* [READING PASSAGE]
# # #

Recent Posts

Friday

One, Two, Three...

By Raimundo de Madrazo y Garreta

"SEDUCTION IS EMBRACING YOUR PARTNER'S GUILT. 
LOOSEN LEG OF COUCH,AND AS YOUR DATE SITS,THE COUCH COLLAPSES. 
NOW, YOUR DATE OWES YOU.”
Tommy Savitt.

Thursday

VDs

Juke Joint Sniper
“Tommy Lama’s Mantra : 
It doesn’t matter if someone has vd as long as they’re hot.
If a doctor asks you, “Was it worth it?,” 
show him the video.”
Tommy Savitt.

Wednesday

Believe


"THE TOMMY LAMA'S MANTRA OF THE DAY: 
IT'S IMPORTANT TO BELIEVE IN YOURSELF EVEN IF ALL THE EVIDENCE POINTS TO THE CONTRARY.”
Tommy Savitt.

Tuesday

Allergies


"TOMMY LAMA'S MANTRA : 
A BOWLING BOWL AND A FEATHER ARE DROPPED OFF A ROOF , WHICH WILL KILL YOU FIRST? 
THE FEATHER. 
YOU MAY BE ALLERGIC.”
Tommy Savitt.

Monday

X-Box

“The Tommy Lama’s Mantra of the Day:
When life expectancy was at 30, perhaps a lot less xbox was being played.”
Tommy Savitt.

Sunday

Prison Love


"THE TOMMY LAMA'S MANTRA OF THE DAY: 
PRISON LOVE.
IT'S NOT GAY. 
IT'S JUST MEN TRYING TO FIGURE OUT THEIR PLACE IN THE PECKING ORDER.”
Tommy Savitt.

Saturday

Sharia Law

"The best part of dating a woman under Sharia Law is that she'll never give you any guff. 
Why? 
BECAUSE, I SAID SO!”
Tommy Savitt.

Friday

Rome


"The Tommy Lama’s mantra of the day:
When in Rome, do as the Romanians do.
Namaste."
Tommy Savitt.

Thursday

Illuminati


"THE TOMMY LAMA'S MANTRA OF THE DAY: 
THE UNIVERSAL GLUE THAT HOLDS ALL CONSPIRACY THEORISTS TOGETHER...

# # #

* [WORK TO DO] Continue the daily "Tommy Lama's Mantra" posts from where they stop.

* [RAW DATA]
# # #

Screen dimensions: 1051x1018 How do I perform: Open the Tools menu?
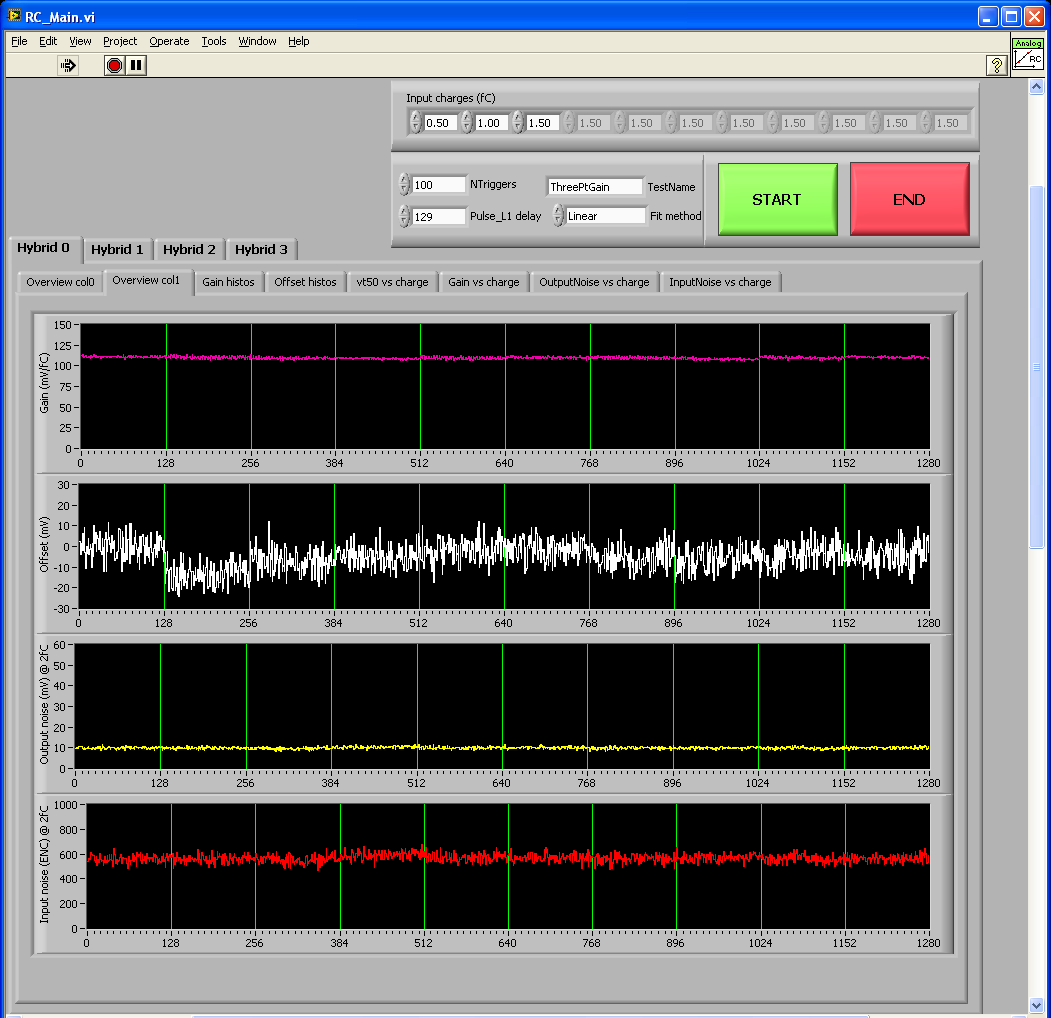(214, 41)
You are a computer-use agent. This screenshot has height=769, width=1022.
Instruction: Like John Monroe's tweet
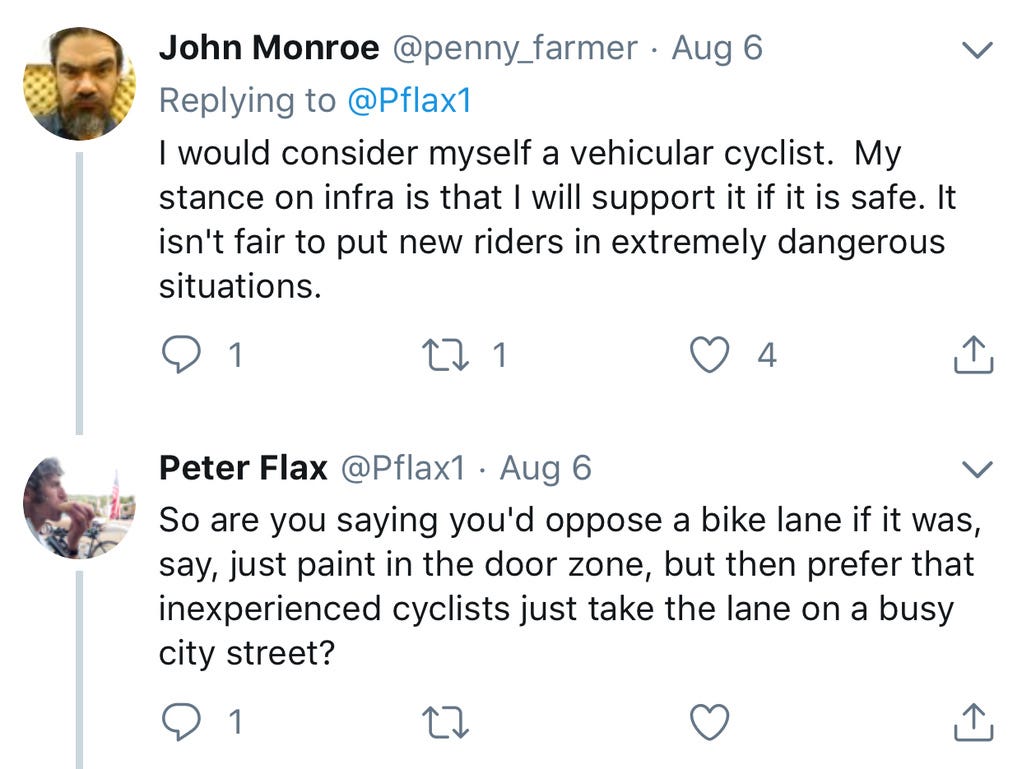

# # #

* [TASK RESULT]
"THOSE JEWS ARE BEHIND IT.”"
Tommy Savitt.

Wednesday

Naval Parade


"THE TOMMY LAMA'S MANTRA OF THE DAY: 
IN ORDER TO DRAW MORE GAYS INTO THE MILITARY, TELL THEM THERE'S A PARADE THEY CAN MARCH IN EVERYDAY.”
Tommy Savitt.

Tuesday

Dr. Pepper



“The Tommy Lama’s Mantra of the day: 
Dr. Pepper is healthier than water. 
Would a doctor put his name on a beverage if it wasn’t good for you?”
Tommy Savitt.

Monday

TSA Theft Advice



“The Tommy Lama’s mantra of the day: 
The only thing the TSA should steal from your
 luggage is a diploma.”
Tommy Savitt.

Saturday

Tantra Mantra


The Tommy Lama’s Mantra of the Day: 
Tantric massage. 
The only sensual body rub without the guilt or the arrest. 
Namaste.” 
Tommy Savitt.

Friday

Meter Maids


"METER MAIDS... 
THE FEW. THE PROUD. THE PEOPLE WITH NOTHING BETTER TO DO.”
Tommy Savitt.

Thursday

Separating Laundry



"Laundry can be very difficult. 
You always have to separate your colors from your whites. 
Why can’t they just all get along?” 
Tommy Savitt.

Wednesday

Blue Orchids

Orchid is latin for testicles. Blue, well, you translate that.
"Coming of age: That special moment in a young man’s life when he invites his girlfriend to live with him, and his mother.” 
Tommy Savitt.


Tuesday

Hangover Remedy


“Ancient household remedy for a hangover: 'Here, use my finger.' "
Tommy Savitt.

Monday

Dick and Jane


"THEY SEE DICK RUN. 
THEY SEE JANE RUN. 
PERHAPS IF THEY WOULD DO A LITTLE LESS READING AND A LITTLE MORE RUNNING, OUR CHILDREN WOULD NOT BE SO FAT.”
TOMMY SAVITT.

Sunday

Bigamy


"Bigamy: The Poor Man's Polygamy." 
Tommy Savitt.

Saturday

Ties

By Ann Gakere(Editor’s note: I love this drawing :) )
"A plea bargain is like a tie: 
a tie sucks. 
A tie is like watching a naked woman on national geographic;
yeah she's naked,
but she doesn't know it."
Tommy Savitt.

Suckcess

"The most successful tenants 
are the ones never discovered by the landlord." 
Tommy Savitt. 
"Until they are apostrophied out." 
Anonymous.

Housewives and Unattended Beverages

The following is an interview that Kat conducted with Tommy
Tommy Savitt's Expert Advice for Housewives:
Kat: Do you have any tips for keeping a housewife sane?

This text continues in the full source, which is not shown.